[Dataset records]
----
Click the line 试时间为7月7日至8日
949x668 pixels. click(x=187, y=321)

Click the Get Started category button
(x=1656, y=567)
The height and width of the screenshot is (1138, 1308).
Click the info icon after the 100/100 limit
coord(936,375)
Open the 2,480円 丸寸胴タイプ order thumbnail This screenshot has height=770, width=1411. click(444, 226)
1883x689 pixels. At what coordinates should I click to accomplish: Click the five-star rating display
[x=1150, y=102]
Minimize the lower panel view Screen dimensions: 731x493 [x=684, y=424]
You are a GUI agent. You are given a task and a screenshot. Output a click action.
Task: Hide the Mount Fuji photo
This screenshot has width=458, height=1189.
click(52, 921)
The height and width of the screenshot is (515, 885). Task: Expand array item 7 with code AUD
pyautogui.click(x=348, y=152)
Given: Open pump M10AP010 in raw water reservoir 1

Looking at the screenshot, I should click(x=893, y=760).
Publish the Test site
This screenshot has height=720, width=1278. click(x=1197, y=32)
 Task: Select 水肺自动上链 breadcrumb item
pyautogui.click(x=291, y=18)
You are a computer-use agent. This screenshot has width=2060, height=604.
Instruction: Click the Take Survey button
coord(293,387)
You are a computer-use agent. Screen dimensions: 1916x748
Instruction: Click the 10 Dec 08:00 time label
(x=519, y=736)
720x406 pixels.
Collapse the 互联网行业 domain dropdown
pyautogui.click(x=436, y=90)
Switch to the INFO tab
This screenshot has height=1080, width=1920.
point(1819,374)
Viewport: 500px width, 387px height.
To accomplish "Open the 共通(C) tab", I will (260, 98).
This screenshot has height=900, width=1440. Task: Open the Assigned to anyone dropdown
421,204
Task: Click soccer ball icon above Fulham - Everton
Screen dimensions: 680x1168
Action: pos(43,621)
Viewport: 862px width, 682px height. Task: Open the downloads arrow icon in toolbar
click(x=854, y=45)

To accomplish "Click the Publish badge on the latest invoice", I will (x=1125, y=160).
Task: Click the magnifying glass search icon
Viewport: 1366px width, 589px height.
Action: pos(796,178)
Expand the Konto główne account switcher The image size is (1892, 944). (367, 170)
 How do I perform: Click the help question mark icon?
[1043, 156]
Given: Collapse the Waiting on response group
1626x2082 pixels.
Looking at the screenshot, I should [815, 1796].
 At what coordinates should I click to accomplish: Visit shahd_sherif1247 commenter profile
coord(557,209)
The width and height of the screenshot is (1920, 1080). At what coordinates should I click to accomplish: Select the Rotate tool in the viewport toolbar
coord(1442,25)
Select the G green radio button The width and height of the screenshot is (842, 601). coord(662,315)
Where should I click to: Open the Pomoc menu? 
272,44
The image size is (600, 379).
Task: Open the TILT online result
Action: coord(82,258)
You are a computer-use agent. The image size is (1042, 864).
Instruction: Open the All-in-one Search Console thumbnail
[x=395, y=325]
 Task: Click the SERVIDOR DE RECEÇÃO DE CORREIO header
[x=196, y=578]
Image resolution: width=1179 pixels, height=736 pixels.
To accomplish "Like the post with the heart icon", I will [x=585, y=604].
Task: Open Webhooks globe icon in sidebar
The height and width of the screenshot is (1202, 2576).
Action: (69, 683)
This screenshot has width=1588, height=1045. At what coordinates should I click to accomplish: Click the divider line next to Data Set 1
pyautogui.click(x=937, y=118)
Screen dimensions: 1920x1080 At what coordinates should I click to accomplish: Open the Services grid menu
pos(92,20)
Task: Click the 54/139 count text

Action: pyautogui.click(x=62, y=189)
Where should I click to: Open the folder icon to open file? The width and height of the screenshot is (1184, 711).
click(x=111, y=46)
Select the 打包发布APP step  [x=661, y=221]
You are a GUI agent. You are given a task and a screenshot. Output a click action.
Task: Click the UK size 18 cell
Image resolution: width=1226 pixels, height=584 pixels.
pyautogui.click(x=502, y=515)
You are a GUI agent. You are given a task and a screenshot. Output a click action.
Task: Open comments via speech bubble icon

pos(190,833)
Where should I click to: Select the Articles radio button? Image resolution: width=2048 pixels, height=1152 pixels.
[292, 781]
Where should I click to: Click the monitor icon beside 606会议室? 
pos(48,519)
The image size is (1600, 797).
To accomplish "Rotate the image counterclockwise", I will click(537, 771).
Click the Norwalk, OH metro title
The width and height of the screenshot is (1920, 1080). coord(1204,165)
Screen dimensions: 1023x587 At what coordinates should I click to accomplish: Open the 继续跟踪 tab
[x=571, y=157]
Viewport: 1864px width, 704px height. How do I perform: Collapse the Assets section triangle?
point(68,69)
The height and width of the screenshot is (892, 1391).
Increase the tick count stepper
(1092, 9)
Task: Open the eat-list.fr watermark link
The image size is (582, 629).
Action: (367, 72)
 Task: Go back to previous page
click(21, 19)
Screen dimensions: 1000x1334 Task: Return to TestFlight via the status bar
----
**STATED TASK**
Convert each line of the data above into a JSON list of strings, one string per line, omitting any blank lines.

**WORKED SOLUTION**
[
  "Click the line 试时间为7月7日至8日",
  "949x668 pixels. click(x=187, y=321)",
  "Click the Get Started category button",
  "(x=1656, y=567)",
  "The height and width of the screenshot is (1138, 1308).",
  "Click the info icon after the 100/100 limit",
  "coord(936,375)",
  "Open the 2,480円 丸寸胴タイプ order thumbnail This screenshot has height=770, width=1411. click(444, 226)",
  "1883x689 pixels. At what coordinates should I click to accomplish: Click the five-star rating display",
  "[x=1150, y=102]",
  "Minimize the lower panel view Screen dimensions: 731x493 [x=684, y=424]",
  "You are a GUI agent. You are given a task and a screenshot. Output a click action.",
  "Task: Hide the Mount Fuji photo",
  "This screenshot has width=458, height=1189.",
  "click(52, 921)",
  "The height and width of the screenshot is (515, 885). Task: Expand array item 7 with code AUD",
  "pyautogui.click(x=348, y=152)",
  "Given: Open pump M10AP010 in raw water reservoir 1",
  "Looking at the screenshot, I should click(x=893, y=760).",
  "Publish the Test site",
  "This screenshot has height=720, width=1278. click(x=1197, y=32)",
  " Task: Select 水肺自动上链 breadcrumb item",
  "pyautogui.click(x=291, y=18)",
  "You are a computer-use agent. This screenshot has width=2060, height=604.",
  "Instruction: Click the Take Survey button",
  "coord(293,387)",
  "You are a computer-use agent. Screen dimensions: 1916x748",
  "Instruction: Click the 10 Dec 08:00 time label",
  "(x=519, y=736)",
  "720x406 pixels.",
  "Collapse the 互联网行业 domain dropdown",
  "pyautogui.click(x=436, y=90)",
  "Switch to the INFO tab",
  "This screenshot has height=1080, width=1920.",
  "point(1819,374)",
  "Viewport: 500px width, 387px height.",
  "To accomplish \"Open the 共通(C) tab\", I will (260, 98).",
  "This screenshot has height=900, width=1440. Task: Open the Assigned to anyone dropdown",
  "421,204",
  "Task: Click soccer ball icon above Fulham - Everton",
  "Screen dimensions: 680x1168",
  "Action: pos(43,621)",
  "Viewport: 862px width, 682px height. Task: Open the downloads arrow icon in toolbar",
  "click(x=854, y=45)",
  "To accomplish \"Click the Publish badge on the latest invoice\", I will (x=1125, y=160).",
  "Task: Click the magnifying glass search icon",
  "Viewport: 1366px width, 589px height.",
  "Action: pos(796,178)",
  "Expand the Konto główne account switcher The image size is (1892, 944). (367, 170)",
  " How do I perform: Click the help question mark icon?",
  "[1043, 156]",
  "Given: Collapse the Waiting on response group",
  "1626x2082 pixels.",
  "Looking at the screenshot, I should [815, 1796].",
  " At what coordinates should I click to accomplish: Visit shahd_sherif1247 commenter profile",
  "coord(557,209)",
  "The width and height of the screenshot is (1920, 1080). At what coordinates should I click to accomplish: Select the Rotate tool in the viewport toolbar",
  "coord(1442,25)",
  "Select the G green radio button The width and height of the screenshot is (842, 601). coord(662,315)",
  "Where should I click to: Open the Pomoc menu? ",
  "272,44",
  "The image size is (600, 379).",
  "Task: Open the TILT online result",
  "Action: coord(82,258)",
  "You are a computer-use agent. The image size is (1042, 864).",
  "Instruction: Open the All-in-one Search Console thumbnail",
  "[x=395, y=325]",
  " Task: Click the SERVIDOR DE RECEÇÃO DE CORREIO header",
  "[x=196, y=578]",
  "Image resolution: width=1179 pixels, height=736 pixels.",
  "To accomplish \"Like the post with the heart icon\", I will [x=585, y=604].",
  "Task: Open Webhooks globe icon in sidebar",
  "The height and width of the screenshot is (1202, 2576).",
  "Action: (69, 683)",
  "This screenshot has width=1588, height=1045. At what coordinates should I click to accomplish: Click the divider line next to Data Set 1",
  "pyautogui.click(x=937, y=118)",
  "Screen dimensions: 1920x1080 At what coordinates should I click to accomplish: Open the Services grid menu",
  "pos(92,20)",
  "Task: Click the 54/139 count text",
  "Action: pyautogui.click(x=62, y=189)",
  "Where should I click to: Open the folder icon to open file? The width and height of the screenshot is (1184, 711).",
  "click(x=111, y=46)",
  "Select the 打包发布APP step  [x=661, y=221]",
  "You are a GUI agent. You are given a task and a screenshot. Output a click action.",
  "Task: Click the UK size 18 cell",
  "Image resolution: width=1226 pixels, height=584 pixels.",
  "pyautogui.click(x=502, y=515)",
  "You are a GUI agent. You are given a task and a screenshot. Output a click action.",
  "Task: Open comments via speech bubble icon",
  "pos(190,833)",
  "Where should I click to: Select the Articles radio button? Image resolution: width=2048 pixels, height=1152 pixels.",
  "[292, 781]",
  "Where should I click to: Click the monitor icon beside 606会议室? ",
  "pos(48,519)",
  "The image size is (1600, 797).",
  "To accomplish \"Rotate the image counterclockwise\", I will click(537, 771).",
  "Click the Norwalk, OH metro title",
  "The width and height of the screenshot is (1920, 1080). coord(1204,165)",
  "Screen dimensions: 1023x587 At what coordinates should I click to accomplish: Open the 继续跟踪 tab",
  "[x=571, y=157]",
  "Viewport: 1864px width, 704px height. How do I perform: Collapse the Assets section triangle?",
  "point(68,69)",
  "The height and width of the screenshot is (892, 1391).",
  "Increase the tick count stepper",
  "(1092, 9)",
  "Task: Open the eat-list.fr watermark link",
  "The image size is (582, 629).",
  "Action: (367, 72)",
  " Task: Go back to previous page",
  "click(21, 19)",
  "Screen dimensions: 1000x1334 Task: Return to TestFlight via the status bar"
]